“One could not count the moons that shimmer on her roofs,
Or the thousand splendid suns that hide behind her walls.”
The book next on my list for my Reading Tales is Thousand Splendid Suns by Khaled Hosseini. It vividly describes the plight of women in Afghanistan under the strict and inhuman patriarchal rule of the Taliban. This book made me aware of the privileges that I enjoyed without realising it.
The story takes place between the years 1960–2005, drawing major references to the actual events that took place in Afghanistan during that timeline. And what better time to reminisce these impactful stories when that country is again battling the menace.
I became a fan of Hosseini after reading The Kite Runner. While Kite Runner is a story of men, the multi-generational story of the Thousand Splendid Suns, narrates the turbulent history of 30 years, spanning from Soviet occupation to the Taliban control, through the eyes of otherwise anonymous women living beneath identity-diminishing burqas.
The novel revolves around the life of two women – the intertwining of the lives of Mariam and Laila and their struggle to survive in the turbulent world. The story starts with a naïve Mariam, branded a harami, an illegitimate child living with her bitter mother and seemingly affectionate father. As the chapters proceed we are introduced to new horrors of her life, the emptiness in her father’s love, the much older husband Rasheed and the domestic abuse that ensued. The second narrative is about another innocent child Laila who grew up in a loving family and had an education. The worlds of these two women are entirely different but destiny brought them together while enduring similar unyielding circumstances due to the vicious tyranny of marriage to the same increasingly unhinged man in a war-torn Afghanistan. The resilience of these women and how they come to know each other is like magic on the page.

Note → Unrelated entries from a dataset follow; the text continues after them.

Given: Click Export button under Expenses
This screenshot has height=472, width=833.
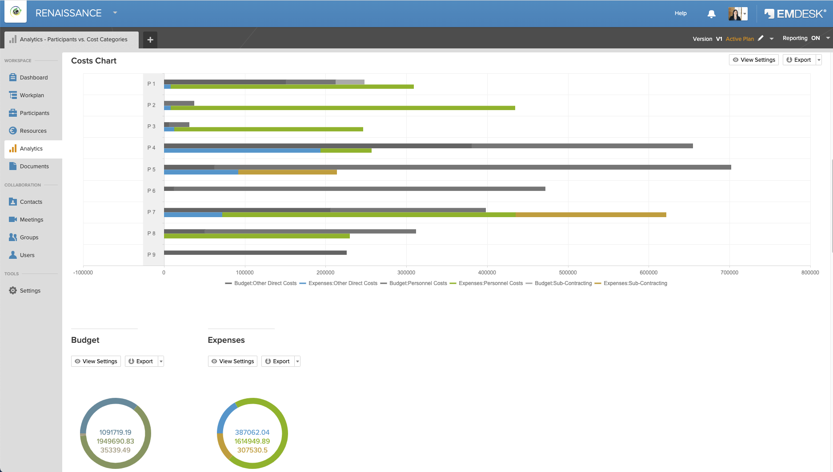Looking at the screenshot, I should [x=277, y=361].
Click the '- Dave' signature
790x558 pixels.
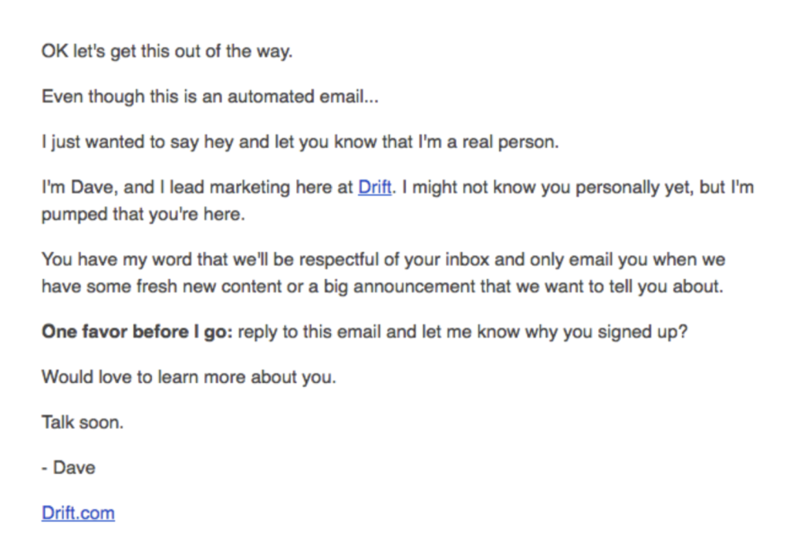coord(68,467)
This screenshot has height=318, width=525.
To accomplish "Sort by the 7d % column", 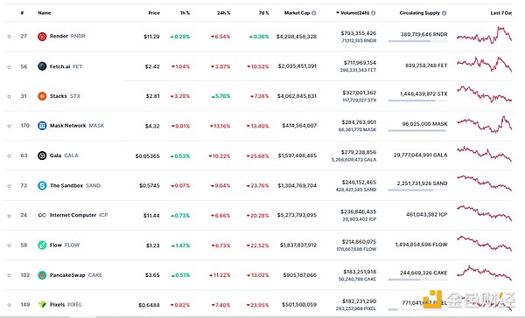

This story is about social prejudices, the toughness in the human spirit, the torture of Taliban rule. But, above all, it is a story about how women are often the principal support for each other and can survive even the most egregious abuses of power. Mariam is one of the most tragic characters I have come across, and one of the strongest too.
While reading this book I thanked God for gifting me a life where I did not have to endure hardships simply because I was born a female in a male dominant and oppressive society. The book taught me to be grateful for what we have, by never taking the people that bring happiness and fulfilment in our lives for granted.
Mentioning some of my favourite quotes –
“Learn this now and learn it well. Like a compass facing north, a man’s accusing finger always finds a woman. Always. You remember that, Mariam.”
“I’m sorry,” Laila says, marvelling at how every Afghan story is marked by death and loss and unimaginable grief. And yet, she sees, people find a way to survive, to go on.”
“Each snowflake was a sigh heard by an aggrieved woman somewhere in the world. All the sighs drifted up the sky, gathered into clouds, then broke into tiny pieces that fell silently on the people below. As a reminder of how women suffer.”
“Marriage can wait. Education cannot…Because a society has no chance of success if its women are uneducated, Laila. No chance.”
This book was an experience of a lifetime. It grew inside me, shattered the heart, yet taught the lesson of love, tolerance, and courage. That’s the power of this novel.